Portugal – Europameister 2016 im Männerfussball und Linksregieren

Von , am Montag, 2. Januar 2017

In den letzten Jahren haben deutsche Regierung und Medien keinen Aufwand gescheut, über „faule Griechen“ herzuziehen, und der dortigen Demokratie klarzumachen, wer in Europa bestimmt, wo es langgeht. Man fürchtete zuviel Erfolg einer gewählten Linksregierung (Syriza), das hätte gerade noch gefehlt, dass in Europa der Eindruck entstanden wäre, es gäbe linke Alternativen zur herrschenden Politik. Umso dröhnender ist hierzulande das Schweigen über Portugal. Auch dort wurde im letzten Jahr eine Linkskoalition gewählt, während sie in Spanien durch einen Putsch innerhalb der Sozialdemokraten verhindert werden musste. Portugal ist im Vergleich dazu klein, in geographischer Randlage, die wenigsten Deutschen können sie Sprache. Da fällt das Vergessenmachen und Übersehen leichter. Hier ein Telepolis-Hinweis, wie es dort aktuell steht.
Ein bemerkenswertes schönes Land: Europameister im Männerfussball, stellt seit gestern den neuen UN-Generalsekretär, ins Amt gekommen gegen deutschen Widerstand, und mit einer Regierung, die Deutschland niemals ernannt hätte.

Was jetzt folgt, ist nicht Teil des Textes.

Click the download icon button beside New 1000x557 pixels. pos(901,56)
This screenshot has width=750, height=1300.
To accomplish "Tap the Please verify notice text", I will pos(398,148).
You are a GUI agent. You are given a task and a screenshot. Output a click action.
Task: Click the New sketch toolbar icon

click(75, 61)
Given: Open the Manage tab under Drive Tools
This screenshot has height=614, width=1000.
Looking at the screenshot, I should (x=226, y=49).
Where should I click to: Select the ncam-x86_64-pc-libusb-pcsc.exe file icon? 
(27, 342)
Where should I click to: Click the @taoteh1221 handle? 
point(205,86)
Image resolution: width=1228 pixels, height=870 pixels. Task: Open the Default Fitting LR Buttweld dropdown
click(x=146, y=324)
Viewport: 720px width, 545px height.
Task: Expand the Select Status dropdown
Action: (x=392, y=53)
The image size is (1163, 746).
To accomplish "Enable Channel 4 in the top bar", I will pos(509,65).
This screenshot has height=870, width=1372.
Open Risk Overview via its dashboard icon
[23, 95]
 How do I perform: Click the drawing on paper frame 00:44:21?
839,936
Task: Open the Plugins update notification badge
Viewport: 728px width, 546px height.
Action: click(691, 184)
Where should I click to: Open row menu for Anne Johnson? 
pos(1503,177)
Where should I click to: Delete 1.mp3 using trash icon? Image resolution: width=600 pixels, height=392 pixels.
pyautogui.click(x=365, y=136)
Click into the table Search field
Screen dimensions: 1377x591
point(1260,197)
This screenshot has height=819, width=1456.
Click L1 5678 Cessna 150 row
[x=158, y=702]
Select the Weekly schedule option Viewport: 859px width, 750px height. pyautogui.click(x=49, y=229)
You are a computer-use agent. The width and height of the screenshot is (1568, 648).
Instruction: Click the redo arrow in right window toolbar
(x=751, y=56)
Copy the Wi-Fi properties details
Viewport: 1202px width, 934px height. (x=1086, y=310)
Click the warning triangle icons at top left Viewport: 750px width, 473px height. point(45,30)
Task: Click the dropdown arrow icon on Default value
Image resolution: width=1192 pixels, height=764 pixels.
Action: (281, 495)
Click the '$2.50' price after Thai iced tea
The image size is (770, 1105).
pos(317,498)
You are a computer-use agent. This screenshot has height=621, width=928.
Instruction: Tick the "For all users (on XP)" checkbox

Beide, Portugal und Spanien, sind von einer massiven Auswanderung junger Menschen betroffen, kein Wunder, bei einer Jugendarbeitslosigkeit, die ähnlich wie in Griechenland an die 50% heranreicht. Das sind jedoch keine südeuropäischen Besonderheiten. Ein Aufsatz von Heino Güllemann in den „Blättern“ macht auf die globale Dimension solcher Arbeitsmigration am Beispiel der Pflegebranche aufmerksam.

Unser „Pflegenotstand“ ist die ökonmomische Rache dafür, dass wir anstrengende Arbeit so geringschätzen, dass wir sie nicht adäquat bezahlen wollen. Vergleichen Sie mal Dax-Vorstände und Professoren mit Erzieher*inne*n und Pflegekräften. Sowas kommt von sowas.

Update: Zur Schlechtbehandlung der Pflegekräfte hierzulande empfehle ich ergänzend diesen Text bei den Kolleg*inn*en von oxiblog.

2 Kommentare zu “Portugal – Europameister 2016 im Männerfussball und Linksregieren

  1. Heiner Jüttner

    TELEPOLIS über Portugal ist ein Spitzenartikel, vor allem der Vergleich mit Spanien. Es ist bedrückend, dass solche Informationen ansonsten kaum zu finden sind. Ich werde mich bemühen, menen Teil zur Verbreitung beizutragen.